§ **WORK REQUEST**:
Search the entries below for "computer" and copy each matching line.

Dataset excerpts:
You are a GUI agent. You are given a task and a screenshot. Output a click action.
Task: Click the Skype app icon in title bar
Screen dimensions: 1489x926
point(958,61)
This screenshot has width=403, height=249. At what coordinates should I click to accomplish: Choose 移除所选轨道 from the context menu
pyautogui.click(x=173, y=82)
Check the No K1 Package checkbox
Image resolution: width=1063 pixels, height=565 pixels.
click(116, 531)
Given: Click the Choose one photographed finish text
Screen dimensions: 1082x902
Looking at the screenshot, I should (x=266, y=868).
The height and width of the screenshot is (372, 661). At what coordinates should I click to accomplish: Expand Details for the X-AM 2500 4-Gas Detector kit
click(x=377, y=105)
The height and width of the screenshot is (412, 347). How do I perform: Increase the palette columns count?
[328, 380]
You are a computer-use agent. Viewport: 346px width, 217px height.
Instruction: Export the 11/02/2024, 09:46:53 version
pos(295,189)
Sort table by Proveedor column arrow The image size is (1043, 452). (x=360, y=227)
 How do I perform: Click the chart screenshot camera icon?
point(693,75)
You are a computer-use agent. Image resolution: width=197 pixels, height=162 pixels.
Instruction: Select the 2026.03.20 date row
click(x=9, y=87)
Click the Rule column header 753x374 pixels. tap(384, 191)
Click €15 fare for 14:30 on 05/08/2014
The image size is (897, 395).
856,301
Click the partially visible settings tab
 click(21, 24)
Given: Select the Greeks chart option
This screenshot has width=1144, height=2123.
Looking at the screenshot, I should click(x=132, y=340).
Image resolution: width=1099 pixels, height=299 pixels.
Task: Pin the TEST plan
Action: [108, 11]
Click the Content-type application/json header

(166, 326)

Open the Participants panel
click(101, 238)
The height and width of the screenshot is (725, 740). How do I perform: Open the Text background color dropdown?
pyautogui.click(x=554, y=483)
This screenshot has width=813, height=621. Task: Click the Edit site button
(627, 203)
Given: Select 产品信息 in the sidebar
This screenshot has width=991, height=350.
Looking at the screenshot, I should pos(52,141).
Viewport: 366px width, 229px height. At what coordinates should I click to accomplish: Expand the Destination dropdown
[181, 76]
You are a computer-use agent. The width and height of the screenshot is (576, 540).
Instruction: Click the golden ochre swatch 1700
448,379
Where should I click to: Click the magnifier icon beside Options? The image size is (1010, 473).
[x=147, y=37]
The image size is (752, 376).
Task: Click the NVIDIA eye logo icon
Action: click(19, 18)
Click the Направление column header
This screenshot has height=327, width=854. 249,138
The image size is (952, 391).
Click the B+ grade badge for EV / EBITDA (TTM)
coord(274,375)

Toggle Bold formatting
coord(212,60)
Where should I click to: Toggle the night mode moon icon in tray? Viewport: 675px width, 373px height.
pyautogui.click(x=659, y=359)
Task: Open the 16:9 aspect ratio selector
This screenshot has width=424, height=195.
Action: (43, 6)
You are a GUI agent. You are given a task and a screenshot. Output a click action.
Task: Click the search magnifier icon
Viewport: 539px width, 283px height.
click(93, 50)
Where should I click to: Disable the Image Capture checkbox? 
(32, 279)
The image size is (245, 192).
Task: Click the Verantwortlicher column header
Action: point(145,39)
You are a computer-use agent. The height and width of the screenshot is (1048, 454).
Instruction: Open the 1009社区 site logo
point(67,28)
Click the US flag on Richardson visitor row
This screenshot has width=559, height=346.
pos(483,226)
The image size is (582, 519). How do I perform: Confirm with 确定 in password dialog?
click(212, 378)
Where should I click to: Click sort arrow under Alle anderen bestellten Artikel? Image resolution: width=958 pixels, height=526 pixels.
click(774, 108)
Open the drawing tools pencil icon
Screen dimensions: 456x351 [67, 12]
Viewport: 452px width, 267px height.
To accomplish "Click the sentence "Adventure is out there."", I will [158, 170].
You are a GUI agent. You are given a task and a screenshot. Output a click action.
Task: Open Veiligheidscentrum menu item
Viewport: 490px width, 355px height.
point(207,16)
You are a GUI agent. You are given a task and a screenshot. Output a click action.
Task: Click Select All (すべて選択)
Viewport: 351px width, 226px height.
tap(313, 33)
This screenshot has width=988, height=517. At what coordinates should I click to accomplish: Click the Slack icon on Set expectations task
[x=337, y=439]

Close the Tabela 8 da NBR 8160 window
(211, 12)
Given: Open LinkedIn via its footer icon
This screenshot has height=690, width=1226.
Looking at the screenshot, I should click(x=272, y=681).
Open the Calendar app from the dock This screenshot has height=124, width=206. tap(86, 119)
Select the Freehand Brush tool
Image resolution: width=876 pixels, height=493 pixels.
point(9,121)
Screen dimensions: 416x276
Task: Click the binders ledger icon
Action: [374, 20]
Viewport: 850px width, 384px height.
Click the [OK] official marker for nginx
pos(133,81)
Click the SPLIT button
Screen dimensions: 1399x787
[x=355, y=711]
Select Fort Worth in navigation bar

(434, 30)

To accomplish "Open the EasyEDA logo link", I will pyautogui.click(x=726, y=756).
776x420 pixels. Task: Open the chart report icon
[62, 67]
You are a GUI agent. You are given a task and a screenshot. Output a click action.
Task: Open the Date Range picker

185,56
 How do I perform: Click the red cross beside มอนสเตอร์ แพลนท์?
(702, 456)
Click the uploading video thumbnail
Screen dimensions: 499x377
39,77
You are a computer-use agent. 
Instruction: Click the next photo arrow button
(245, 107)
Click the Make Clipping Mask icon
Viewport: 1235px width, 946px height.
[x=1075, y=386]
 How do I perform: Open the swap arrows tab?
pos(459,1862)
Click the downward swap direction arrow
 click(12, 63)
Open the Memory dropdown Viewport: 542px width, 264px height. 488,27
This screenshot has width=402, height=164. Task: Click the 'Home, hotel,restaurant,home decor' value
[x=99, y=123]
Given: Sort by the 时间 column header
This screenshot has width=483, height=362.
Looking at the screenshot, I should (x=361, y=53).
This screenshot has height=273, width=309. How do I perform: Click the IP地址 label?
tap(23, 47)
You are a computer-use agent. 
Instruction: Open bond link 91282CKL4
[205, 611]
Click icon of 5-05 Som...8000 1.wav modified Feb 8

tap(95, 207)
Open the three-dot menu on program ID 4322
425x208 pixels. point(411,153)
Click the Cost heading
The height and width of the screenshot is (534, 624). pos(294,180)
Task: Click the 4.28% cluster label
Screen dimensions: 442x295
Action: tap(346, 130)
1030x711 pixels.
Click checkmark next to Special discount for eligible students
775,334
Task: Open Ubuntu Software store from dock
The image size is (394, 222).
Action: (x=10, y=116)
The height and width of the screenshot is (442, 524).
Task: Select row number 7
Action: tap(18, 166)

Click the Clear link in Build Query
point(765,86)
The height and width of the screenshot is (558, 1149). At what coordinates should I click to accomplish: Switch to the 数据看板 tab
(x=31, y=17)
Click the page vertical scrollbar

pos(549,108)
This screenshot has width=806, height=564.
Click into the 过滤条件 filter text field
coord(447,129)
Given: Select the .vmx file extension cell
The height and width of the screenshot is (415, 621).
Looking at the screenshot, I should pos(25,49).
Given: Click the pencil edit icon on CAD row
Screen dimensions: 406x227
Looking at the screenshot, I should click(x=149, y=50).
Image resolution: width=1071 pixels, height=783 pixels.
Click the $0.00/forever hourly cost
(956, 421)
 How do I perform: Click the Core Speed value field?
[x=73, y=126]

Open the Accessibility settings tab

§ **RESPONSE TO THE EXERCISE**:
You are a computer-use agent. Viewport: 346px width, 217px height.
You are a computer-use agent. Image resolution: width=197 pixels, height=162 pixels.
You are a computer-use agent. The width and height of the screenshot is (576, 540).
You are a computer-use agent. The height and width of the screenshot is (1048, 454).
You are a computer-use agent. 
You are a computer-use agent. 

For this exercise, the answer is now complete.